Département de Biologie, Faculté des Sciences et Technologies, Université de Lille, Lille, France.
IPHC UMR 7178, CNRS, Université de Strasbourg, Strasbourg, France.
Am J Primatol. 2024 Dec;86(12):e23682. doi: 10.1002/ajp.23682. Epub 2024 Sep 8.

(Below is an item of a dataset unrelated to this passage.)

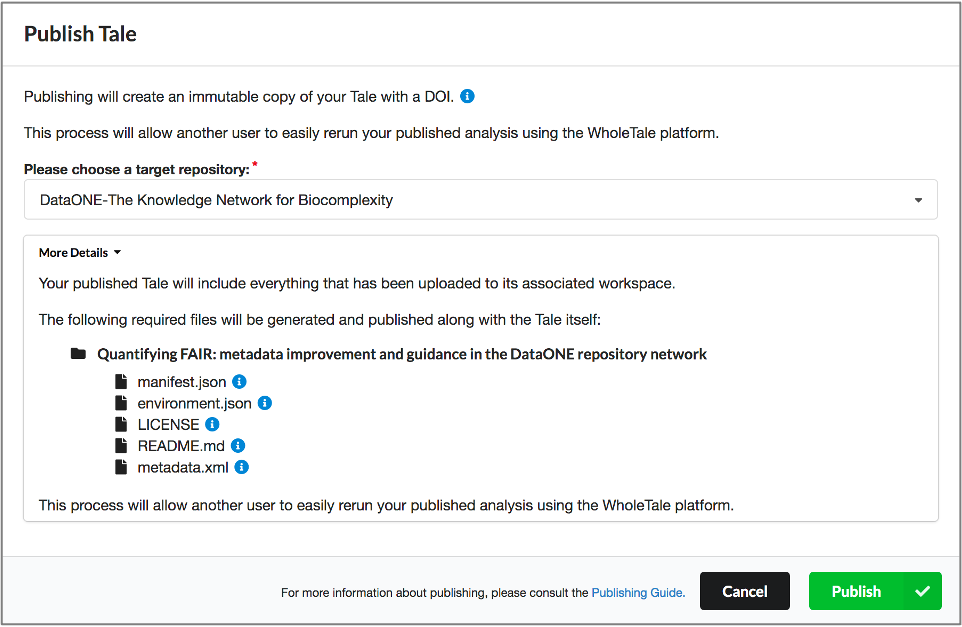
Task: Select the metadata.xml file entry
Action: tap(183, 467)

Disease outbreaks are one of the key threats to great apes and other wildlife. Because the spread of some pathogens (e.g., respiratory viruses, sexually transmitted diseases, ectoparasites) are mediated by social interactions, there is a growing interest in understanding how social networks predict the chain of pathogen transmission. In this study, we built a party network from wild chimpanzees (Pan troglodytes), and used agent-based modeling to test: (i) whether individual attributes (sex, age) predict individual centrality (i.e., whether it is more or less socially connected); (ii) whether individual centrality affects an individual's role in the chain of pathogen transmission; and, (iii) whether the basic reproduction number (R) and infectious period modulate the influence of centrality on pathogen transmission. We show that sex and age predict individual centrality, with older males presenting many (degree centrality) and strong (strength centrality) relationships. As expected, males are more central than females within their network, and their centrality determines their probability of getting infected during simulated outbreaks. We then demonstrate that direct measures of social interaction (strength centrality), as well as eigenvector centrality, strongly predict disease dynamics in the chimpanzee community. Finally, we show that this predictive power depends on the pathogen's R and infectious period: individual centrality was most predictive in simulations with the most transmissible pathogens and long-lasting diseases. These findings highlight the importance of considering animal social networks when investigating disease outbreaks.
疾病爆发是对大型猿类和其他野生动物的主要威胁之一。由于一些病原体(例如呼吸道病毒、性传播疾病、外寄生虫)的传播是通过社交互动介导的,因此人们越来越有兴趣了解社交网络如何预测病原体的传播链。在这项研究中,我们构建了野生黑猩猩(Pan troglodytes)的聚会网络,并使用基于主体的模型来测试:(i)个体属性(性别、年龄)是否预测个体的中心度(即是否具有更多或更少的社交联系);(ii)个体中心度是否影响个体在病原体传播链中的作用;以及,(iii)基本繁殖数(R)和感染期是否调节中心度对病原体传播的影响。我们表明,性别和年龄预测个体的中心度,年龄较大的雄性具有更多(度中心度)和更强(强度中心度)的关系。正如预期的那样,雄性在其网络中的中心度高于雌性,并且它们的中心度决定了它们在模拟爆发期间感染的概率。然后,我们证明了直接衡量社交互动的措施(强度中心度)以及特征向量中心度强烈预测了黑猩猩社区的疾病动态。最后,我们表明这种预测能力取决于病原体的 R 和感染期:在传染性最强和持续时间最长的疾病模拟中,个体中心度的预测能力最强。这些发现强调了在研究疾病爆发时考虑动物社交网络的重要性。